Wer ist aus den Frauen wenig traumt, das Geschenk des Schicksals unter dem Titel der Mann – der Tyrann zu bekommen»., Weil in diesem Fall als ihm beigefugten Bonusse wir bekommen: die Skandale, die Trane, die Schreie, die unterbewertete Selbsteinschatzung, die Angst, die moralischen Erniedrigungen, die Unsicherheit in der Zukunft. Wohin trauriger ist, wenn sich der Mann gonnt, die physische Erniedrigung und die Gewalt in Bezug auf die Mitglieder der Familie zu verwenden.

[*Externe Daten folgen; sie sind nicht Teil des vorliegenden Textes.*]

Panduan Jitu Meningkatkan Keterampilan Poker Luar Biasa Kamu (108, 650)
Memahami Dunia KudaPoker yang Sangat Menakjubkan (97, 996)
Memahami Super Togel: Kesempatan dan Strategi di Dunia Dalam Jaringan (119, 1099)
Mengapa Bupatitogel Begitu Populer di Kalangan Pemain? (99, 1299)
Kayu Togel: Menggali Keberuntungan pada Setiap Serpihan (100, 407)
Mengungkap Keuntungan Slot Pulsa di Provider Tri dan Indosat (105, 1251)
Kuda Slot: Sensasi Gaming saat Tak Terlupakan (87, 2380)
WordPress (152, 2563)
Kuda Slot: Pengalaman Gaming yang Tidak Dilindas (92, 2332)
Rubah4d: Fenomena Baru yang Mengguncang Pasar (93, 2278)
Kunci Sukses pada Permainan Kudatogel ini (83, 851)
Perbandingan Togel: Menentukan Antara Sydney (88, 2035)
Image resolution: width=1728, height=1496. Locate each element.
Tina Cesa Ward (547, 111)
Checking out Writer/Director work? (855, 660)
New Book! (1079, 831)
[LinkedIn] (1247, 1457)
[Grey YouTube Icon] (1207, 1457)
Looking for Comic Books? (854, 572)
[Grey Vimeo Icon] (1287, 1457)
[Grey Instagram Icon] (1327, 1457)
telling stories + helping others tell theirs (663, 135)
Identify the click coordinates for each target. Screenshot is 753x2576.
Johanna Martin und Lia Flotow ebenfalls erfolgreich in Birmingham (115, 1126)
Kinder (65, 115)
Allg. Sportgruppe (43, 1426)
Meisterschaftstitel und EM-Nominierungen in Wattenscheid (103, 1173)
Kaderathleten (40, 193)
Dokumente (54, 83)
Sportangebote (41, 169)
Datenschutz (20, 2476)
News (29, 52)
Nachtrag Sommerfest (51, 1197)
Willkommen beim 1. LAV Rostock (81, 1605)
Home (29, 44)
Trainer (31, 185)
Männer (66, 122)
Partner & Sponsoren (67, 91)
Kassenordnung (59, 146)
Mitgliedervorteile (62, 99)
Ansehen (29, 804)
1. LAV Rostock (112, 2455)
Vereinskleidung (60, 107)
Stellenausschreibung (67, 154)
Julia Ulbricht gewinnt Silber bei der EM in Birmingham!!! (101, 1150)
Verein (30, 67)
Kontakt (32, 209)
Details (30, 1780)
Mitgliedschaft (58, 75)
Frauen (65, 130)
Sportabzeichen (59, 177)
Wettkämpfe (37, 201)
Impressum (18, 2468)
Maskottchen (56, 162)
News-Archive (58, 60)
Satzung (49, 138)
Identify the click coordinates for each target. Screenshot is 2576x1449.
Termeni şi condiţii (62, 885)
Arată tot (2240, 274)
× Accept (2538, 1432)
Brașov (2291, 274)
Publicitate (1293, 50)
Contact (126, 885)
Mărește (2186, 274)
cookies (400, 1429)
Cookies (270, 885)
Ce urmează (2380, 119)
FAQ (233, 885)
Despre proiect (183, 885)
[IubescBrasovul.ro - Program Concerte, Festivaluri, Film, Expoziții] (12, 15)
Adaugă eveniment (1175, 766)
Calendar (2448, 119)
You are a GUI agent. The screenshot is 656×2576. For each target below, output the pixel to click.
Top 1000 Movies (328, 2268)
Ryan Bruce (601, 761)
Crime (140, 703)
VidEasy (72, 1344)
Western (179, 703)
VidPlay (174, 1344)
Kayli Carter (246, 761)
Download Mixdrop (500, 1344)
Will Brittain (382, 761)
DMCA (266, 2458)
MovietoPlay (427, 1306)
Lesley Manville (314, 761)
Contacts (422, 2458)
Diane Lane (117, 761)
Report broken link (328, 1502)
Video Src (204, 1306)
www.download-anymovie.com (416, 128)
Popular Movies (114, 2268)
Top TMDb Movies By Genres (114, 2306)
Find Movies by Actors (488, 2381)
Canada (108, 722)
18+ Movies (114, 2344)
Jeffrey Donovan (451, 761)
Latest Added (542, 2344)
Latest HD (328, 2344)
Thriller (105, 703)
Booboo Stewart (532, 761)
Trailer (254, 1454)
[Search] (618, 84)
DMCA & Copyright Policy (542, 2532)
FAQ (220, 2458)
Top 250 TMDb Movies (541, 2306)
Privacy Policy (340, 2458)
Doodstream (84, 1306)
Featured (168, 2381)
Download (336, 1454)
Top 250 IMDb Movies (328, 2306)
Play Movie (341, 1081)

Den Mann zum ersten Mal begegnend, welche Meinung wir bilden konnen: sympathischer er oder schon, schlampig oder akkurat, wohlhabend oder nicht, der anstandigeoder gewohnlichste grobe MannsbildDie Meinung uber den Menschen wir bilden wir konnen nur fur etwas Minuten, und damit sich in den Mann genug und einiger Sekunden verlieben wird. Andere Sache – der Charakter. Um seiner Frau studieren kann und des Jahres nicht auszureichen, wahlen deshalb viele uns sich in die Satelliten der Manner, die zur Aggression und dem Diktat geneigt sind.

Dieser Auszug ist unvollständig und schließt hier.